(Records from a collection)
---*---
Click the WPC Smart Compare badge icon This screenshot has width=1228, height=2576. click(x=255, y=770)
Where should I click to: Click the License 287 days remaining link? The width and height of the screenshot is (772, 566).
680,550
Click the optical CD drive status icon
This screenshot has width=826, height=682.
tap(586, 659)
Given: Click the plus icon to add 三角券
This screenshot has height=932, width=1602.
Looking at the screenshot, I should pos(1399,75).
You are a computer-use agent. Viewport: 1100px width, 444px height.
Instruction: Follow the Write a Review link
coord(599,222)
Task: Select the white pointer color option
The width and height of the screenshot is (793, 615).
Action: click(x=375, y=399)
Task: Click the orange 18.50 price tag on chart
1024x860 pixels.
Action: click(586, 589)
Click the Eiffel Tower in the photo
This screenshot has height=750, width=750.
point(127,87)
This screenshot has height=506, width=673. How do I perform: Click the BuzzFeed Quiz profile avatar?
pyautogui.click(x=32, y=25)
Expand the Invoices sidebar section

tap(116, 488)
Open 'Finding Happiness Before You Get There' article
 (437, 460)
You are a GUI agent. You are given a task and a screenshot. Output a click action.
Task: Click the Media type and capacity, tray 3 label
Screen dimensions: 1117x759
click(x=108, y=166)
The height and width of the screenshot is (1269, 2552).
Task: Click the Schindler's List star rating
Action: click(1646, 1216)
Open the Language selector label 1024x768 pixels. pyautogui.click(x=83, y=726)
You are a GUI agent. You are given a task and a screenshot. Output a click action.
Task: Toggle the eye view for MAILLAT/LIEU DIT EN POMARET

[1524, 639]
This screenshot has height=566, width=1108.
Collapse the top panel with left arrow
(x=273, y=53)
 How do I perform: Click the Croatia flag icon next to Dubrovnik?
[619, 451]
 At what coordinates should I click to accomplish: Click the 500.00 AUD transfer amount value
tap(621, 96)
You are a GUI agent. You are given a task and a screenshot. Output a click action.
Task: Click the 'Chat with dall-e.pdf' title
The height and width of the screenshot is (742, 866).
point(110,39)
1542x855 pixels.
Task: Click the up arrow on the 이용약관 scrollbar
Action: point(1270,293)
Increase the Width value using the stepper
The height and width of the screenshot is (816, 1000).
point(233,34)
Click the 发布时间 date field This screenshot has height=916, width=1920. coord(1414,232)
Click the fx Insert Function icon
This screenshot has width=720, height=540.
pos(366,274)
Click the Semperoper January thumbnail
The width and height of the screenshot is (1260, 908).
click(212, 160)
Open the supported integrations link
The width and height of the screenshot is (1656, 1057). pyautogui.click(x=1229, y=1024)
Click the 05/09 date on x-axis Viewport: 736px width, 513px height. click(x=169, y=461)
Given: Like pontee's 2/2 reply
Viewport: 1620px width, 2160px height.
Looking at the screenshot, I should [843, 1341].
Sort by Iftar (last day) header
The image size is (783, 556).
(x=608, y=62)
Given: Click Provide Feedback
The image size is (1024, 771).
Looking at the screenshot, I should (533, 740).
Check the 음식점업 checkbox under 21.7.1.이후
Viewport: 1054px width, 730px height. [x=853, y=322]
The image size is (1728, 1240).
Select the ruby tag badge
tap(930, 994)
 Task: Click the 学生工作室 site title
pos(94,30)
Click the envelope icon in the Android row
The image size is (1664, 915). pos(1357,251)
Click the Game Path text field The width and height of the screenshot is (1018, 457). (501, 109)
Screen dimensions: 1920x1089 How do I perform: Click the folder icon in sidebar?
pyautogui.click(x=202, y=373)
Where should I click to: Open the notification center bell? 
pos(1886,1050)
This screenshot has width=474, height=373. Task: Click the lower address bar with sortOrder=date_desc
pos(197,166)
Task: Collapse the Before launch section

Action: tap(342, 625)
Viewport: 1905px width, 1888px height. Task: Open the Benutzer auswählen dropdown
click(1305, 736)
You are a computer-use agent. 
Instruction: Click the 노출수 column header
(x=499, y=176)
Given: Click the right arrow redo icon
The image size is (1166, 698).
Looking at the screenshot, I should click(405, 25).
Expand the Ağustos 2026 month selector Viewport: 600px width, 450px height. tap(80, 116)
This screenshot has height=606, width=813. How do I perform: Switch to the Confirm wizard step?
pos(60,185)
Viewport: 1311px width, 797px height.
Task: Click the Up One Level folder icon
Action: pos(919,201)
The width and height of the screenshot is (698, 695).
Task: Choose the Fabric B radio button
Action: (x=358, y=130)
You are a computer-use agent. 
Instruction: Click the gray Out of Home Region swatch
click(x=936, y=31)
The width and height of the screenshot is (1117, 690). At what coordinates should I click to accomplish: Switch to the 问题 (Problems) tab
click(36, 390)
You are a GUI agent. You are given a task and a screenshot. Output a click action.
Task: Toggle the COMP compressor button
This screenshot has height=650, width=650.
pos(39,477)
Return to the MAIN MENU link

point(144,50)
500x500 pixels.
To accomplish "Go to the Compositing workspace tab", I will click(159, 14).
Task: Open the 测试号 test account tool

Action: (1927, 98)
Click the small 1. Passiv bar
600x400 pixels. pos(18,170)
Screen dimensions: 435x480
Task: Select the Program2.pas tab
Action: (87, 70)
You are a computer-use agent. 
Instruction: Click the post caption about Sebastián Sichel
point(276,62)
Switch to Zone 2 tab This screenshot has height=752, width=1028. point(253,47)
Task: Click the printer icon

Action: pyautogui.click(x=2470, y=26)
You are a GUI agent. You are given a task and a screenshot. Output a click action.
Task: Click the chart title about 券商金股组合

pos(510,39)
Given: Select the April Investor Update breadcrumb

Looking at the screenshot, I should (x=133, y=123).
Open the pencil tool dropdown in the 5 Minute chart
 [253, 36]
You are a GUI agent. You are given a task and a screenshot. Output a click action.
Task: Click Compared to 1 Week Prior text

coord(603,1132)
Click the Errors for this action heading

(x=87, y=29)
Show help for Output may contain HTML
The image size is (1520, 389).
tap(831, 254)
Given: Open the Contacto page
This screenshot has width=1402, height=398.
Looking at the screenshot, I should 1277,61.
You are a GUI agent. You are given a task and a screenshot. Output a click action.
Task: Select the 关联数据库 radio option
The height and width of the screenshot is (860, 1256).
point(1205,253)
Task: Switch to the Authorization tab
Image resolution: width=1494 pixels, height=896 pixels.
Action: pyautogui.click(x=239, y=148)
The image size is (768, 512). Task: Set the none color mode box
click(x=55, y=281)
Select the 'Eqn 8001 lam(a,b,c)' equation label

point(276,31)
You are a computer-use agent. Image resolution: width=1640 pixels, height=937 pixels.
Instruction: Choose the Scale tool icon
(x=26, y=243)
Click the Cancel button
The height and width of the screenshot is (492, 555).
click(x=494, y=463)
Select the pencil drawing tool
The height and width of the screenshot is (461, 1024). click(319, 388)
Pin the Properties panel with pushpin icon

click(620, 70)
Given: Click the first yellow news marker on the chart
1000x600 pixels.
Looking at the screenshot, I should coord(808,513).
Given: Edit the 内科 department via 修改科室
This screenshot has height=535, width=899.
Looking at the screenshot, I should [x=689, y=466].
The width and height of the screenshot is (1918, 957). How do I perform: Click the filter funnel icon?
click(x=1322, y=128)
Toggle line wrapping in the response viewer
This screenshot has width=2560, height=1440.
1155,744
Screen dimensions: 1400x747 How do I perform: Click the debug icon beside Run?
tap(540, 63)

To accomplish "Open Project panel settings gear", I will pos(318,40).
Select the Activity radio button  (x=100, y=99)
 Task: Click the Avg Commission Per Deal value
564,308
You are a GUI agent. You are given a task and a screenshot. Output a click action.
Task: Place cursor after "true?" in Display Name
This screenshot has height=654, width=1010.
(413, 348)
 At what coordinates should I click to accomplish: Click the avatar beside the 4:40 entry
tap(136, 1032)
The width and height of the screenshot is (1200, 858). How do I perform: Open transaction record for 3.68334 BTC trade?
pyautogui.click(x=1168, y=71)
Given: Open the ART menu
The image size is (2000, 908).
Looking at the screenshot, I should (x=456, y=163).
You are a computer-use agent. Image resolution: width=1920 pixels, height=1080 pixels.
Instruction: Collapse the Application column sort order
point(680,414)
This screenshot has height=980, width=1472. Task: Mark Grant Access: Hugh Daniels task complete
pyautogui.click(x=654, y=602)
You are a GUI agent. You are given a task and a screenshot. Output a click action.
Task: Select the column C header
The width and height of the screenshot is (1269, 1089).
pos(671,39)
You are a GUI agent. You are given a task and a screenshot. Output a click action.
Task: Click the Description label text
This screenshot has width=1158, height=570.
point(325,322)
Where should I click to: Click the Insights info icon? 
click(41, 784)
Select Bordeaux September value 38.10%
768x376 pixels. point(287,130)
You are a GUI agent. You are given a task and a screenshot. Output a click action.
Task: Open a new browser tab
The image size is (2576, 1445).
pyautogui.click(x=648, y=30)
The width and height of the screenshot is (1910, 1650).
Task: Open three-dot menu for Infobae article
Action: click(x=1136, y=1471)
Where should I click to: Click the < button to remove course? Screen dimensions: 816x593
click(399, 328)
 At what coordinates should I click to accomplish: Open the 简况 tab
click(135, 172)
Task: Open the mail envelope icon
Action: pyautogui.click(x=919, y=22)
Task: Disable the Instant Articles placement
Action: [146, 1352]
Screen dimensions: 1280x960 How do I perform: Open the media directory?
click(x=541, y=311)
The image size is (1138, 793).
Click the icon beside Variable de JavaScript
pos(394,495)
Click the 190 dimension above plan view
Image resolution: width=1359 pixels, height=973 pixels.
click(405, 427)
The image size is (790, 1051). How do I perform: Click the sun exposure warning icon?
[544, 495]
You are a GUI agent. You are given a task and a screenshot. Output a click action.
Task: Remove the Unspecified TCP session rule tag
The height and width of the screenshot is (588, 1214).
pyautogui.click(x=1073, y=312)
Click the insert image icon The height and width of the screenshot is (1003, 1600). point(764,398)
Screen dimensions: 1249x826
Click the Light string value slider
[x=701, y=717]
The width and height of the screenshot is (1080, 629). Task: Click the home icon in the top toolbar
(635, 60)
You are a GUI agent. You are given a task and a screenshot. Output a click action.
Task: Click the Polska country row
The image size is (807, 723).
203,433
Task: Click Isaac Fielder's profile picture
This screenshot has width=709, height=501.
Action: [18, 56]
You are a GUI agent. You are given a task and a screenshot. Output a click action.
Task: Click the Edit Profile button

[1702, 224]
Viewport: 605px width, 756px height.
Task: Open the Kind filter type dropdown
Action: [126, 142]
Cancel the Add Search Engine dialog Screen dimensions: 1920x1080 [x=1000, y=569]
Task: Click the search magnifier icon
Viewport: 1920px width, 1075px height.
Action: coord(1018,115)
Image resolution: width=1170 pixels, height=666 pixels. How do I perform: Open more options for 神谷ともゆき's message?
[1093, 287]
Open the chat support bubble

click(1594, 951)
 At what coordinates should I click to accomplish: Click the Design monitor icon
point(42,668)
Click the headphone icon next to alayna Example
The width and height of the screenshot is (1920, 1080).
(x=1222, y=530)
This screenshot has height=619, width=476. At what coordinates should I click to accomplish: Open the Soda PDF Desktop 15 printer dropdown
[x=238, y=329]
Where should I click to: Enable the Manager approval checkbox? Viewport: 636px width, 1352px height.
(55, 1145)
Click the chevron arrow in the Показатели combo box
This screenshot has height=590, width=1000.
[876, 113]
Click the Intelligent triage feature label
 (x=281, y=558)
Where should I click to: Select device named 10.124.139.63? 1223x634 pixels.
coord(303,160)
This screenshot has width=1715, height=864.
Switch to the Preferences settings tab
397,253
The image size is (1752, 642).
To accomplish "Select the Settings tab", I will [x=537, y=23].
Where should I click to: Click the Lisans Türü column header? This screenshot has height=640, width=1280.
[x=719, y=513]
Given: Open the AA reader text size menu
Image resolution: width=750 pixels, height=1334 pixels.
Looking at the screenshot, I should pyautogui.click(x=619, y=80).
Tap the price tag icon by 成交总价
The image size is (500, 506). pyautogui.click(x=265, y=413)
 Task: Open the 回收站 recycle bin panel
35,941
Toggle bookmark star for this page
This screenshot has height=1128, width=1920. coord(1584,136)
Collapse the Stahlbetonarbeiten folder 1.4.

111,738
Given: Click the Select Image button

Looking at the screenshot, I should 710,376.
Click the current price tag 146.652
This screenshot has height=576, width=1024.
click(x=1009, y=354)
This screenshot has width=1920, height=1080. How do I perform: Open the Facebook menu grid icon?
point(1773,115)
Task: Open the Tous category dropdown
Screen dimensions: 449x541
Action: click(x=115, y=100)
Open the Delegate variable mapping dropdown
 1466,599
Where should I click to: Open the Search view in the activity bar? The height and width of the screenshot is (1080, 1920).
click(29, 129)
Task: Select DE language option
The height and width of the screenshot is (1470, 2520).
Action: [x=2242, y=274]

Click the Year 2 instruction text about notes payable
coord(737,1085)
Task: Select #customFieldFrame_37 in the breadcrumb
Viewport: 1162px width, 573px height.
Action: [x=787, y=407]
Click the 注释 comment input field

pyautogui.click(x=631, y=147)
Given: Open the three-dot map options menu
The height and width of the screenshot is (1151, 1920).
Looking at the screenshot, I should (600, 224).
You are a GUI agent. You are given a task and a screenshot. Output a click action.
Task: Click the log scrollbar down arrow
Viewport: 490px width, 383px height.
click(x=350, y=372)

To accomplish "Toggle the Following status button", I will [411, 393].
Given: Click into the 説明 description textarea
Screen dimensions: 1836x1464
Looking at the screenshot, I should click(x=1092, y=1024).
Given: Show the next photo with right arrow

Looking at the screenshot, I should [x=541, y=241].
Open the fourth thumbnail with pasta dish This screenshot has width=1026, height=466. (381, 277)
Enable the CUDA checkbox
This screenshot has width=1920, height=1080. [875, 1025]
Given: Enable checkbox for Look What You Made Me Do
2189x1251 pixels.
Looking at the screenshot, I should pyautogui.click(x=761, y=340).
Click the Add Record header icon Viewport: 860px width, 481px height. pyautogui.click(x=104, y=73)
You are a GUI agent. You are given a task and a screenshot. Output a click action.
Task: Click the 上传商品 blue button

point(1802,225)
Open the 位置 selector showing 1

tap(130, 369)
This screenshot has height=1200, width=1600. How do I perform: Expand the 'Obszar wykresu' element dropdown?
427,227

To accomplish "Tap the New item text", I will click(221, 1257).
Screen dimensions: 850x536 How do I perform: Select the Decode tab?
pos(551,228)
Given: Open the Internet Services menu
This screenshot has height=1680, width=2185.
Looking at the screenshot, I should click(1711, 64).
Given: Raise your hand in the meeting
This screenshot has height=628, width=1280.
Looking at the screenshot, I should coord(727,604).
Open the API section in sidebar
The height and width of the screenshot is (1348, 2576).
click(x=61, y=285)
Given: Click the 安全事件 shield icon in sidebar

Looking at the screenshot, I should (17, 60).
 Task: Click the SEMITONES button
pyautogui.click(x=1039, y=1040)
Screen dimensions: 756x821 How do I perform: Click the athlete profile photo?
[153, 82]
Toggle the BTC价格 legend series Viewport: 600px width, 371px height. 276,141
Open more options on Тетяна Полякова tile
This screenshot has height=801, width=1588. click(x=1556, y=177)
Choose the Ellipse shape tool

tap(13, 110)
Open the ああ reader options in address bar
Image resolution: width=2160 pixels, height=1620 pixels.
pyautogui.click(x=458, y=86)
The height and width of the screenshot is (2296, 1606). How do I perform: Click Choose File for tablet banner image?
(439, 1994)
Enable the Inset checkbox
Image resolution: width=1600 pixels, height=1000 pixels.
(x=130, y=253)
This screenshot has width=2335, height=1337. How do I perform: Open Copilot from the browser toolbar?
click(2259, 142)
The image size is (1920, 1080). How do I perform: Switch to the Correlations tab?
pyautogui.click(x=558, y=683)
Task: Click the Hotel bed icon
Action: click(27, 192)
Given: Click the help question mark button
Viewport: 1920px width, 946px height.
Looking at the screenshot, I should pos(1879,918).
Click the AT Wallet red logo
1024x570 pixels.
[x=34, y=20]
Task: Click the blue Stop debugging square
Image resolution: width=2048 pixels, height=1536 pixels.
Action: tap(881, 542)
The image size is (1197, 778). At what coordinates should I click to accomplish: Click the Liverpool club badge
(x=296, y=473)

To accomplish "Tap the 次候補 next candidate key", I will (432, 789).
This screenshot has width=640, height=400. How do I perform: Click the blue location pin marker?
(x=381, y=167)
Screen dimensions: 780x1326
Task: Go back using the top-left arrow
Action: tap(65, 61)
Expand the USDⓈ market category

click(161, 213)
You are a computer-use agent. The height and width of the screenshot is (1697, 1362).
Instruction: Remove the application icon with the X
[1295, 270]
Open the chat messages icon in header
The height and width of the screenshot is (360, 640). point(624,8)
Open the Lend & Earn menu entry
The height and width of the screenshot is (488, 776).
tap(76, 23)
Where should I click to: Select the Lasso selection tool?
---*---
# TASK PROMPT:
Which lines of the listing contain the word "status"? Pull out every one of them.

# ANSWER TO THE EXERCISE:
Click the optical CD drive status icon
To accomplish "Toggle the Following status button", I will [411, 393].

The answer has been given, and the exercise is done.